L'absence de sens de type postmoderne n'est que le prolongement du scientisme déçu et honteux. C'est dans cet univers que s'installe le consensus, qui part du principe que la vérité est une valeur dépassée et qu'il existe de nouvelles valeurs plus fines et plus opérantes. Ces valeurs sont pourtant connues : le droit du plus fort, l'irrationalisme, la primauté accordée au groupe. La trouvaille éventée du groupe comme consensus est d'une redoutable hypocrisie en ce qu'elle ne garantit nullement de parvenir à un sens certain.
Tout au contraire, il n'est pire inégalitarisme et élitisme que dans cette notion de consensus, car on fait mine de croire dans un grand consensus miraculeux et démocratique alors qu'on sait très bien que le critère du consensus cache, derrière le bel accord du groupe, la fausse osmose par excellence, soit la dictature des plus forts. Quand on invoque le critère de sens du consensus modélisé à partir du sentiment du groupe, on se doute que ce sont les voix dominantes de ce groupe qui vont primer et que le paramètre de la persuasion fondée sur la force l'emportera sur le beau rationalisme.
D'autant plus que la démocratie véritable se fonde sur le principe du vote indépendant et secret.

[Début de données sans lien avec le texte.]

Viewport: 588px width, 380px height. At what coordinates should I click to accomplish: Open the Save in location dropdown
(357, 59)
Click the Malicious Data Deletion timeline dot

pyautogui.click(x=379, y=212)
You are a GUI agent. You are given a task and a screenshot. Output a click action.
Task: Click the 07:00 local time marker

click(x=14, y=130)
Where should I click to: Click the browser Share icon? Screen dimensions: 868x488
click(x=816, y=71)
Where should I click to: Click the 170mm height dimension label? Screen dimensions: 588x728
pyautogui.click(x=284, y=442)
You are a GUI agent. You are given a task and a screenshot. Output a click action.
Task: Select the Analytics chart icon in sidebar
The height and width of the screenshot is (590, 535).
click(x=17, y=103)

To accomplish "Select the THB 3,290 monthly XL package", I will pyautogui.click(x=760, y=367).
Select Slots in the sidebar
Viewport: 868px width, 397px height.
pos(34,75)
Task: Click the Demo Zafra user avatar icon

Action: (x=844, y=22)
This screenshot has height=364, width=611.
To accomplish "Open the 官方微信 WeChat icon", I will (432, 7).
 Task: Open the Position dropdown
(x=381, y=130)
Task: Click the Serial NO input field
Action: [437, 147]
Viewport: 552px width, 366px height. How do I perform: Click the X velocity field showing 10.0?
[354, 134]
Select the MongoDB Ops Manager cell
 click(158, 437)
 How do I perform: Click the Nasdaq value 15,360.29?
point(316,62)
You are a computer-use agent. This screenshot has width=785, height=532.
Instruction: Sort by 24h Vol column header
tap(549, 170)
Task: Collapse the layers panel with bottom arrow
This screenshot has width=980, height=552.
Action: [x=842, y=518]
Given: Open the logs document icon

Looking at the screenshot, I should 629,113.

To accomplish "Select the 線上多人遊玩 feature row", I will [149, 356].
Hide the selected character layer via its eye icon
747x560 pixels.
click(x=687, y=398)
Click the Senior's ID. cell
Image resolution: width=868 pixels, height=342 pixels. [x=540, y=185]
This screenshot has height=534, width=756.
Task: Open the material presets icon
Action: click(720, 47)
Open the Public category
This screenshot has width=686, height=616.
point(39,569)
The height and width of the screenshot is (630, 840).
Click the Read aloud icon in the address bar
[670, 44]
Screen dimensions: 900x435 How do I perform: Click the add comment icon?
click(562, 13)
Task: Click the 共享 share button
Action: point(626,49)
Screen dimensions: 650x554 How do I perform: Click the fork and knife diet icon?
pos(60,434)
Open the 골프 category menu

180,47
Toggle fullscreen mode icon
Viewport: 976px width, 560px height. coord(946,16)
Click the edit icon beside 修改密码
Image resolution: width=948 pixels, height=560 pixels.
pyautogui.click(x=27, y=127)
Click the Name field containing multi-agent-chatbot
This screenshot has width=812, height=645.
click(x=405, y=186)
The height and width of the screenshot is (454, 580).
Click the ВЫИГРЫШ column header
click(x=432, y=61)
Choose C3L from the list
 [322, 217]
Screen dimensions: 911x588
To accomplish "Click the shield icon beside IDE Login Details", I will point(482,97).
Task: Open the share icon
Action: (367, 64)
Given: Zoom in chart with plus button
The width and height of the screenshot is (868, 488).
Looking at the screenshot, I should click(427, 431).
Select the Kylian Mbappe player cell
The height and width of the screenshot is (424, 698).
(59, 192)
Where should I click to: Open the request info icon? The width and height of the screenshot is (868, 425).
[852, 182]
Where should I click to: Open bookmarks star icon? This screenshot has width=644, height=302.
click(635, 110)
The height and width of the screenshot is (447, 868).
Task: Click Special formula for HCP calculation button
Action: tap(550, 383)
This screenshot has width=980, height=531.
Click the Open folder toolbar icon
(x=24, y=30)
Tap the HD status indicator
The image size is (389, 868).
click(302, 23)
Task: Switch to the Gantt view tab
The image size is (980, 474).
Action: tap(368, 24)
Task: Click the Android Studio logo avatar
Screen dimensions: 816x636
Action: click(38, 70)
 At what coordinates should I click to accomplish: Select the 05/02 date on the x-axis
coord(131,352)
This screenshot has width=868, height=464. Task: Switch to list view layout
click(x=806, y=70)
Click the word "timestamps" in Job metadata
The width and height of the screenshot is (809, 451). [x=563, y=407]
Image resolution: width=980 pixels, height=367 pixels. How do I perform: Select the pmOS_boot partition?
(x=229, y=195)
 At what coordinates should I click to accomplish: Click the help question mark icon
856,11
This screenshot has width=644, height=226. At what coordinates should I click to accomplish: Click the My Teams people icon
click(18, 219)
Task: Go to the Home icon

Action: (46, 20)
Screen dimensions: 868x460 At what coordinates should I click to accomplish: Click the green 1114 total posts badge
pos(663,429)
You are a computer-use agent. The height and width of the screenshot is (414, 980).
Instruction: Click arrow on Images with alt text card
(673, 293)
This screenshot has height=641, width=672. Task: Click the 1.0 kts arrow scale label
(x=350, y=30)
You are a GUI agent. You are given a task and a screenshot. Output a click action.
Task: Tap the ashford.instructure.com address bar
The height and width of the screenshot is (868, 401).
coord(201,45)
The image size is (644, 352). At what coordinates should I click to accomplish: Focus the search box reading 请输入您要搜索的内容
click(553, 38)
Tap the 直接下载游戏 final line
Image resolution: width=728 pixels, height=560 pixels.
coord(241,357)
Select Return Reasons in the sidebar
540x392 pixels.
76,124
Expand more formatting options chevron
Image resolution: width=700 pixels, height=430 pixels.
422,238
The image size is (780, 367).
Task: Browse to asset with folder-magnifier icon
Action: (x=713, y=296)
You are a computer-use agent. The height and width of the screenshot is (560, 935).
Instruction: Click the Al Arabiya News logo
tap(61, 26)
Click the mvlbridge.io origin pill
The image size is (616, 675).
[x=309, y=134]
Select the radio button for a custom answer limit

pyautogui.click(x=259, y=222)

Dans le cadre du consensus, le secret est éventé pour des raisons de dépassement et de plus fiable démocratie. Plus faible - ou plus fiable? Cette démocratie-là n'est rien d'autre que le travestissement du droit du plus fort en consensus. Le consensus n'est de toute façon pas imaginable dans le cadre de la démocratie. Dès qu'une question surgit, il y a débat - et débat souvent passionné.
Soit on accepte le débat, soit on refourgue le droit du plus fort sous les atours reluisants du consensus supérieur. La démocratie est dans le débat. Le consensus réfute le débat et la démocratie. C'est une conception si irrationaliste du droit du plus fort qu'elle fait la part belle au mythe impossible et irréalisable du consensus. Soit le consensus est impossible, soit il cache de vilaines intentions. Un peu comme ces dictateurs qui truquent les élections et annoncent triomphalement leur énième réélection avec des taux de vote frôlant l'unanimité, les adeptes du consensus sont des zélateurs de la loi du plus fort.
Platon enseigne la manière dont se présente la loi du plus fort. Toujours de manière biaisée. Jamais de manière directe. Le consensus cache le totalitarisme comme la démocratie porte en son sein l'oligarchie. L'avènement récent du principe de consensus pourrait être considéré comme un progrès démocratique. On sait maintenant que ce progrès a des relents de totalitarisme et qu'il est le masque du plus fort. Sinistre.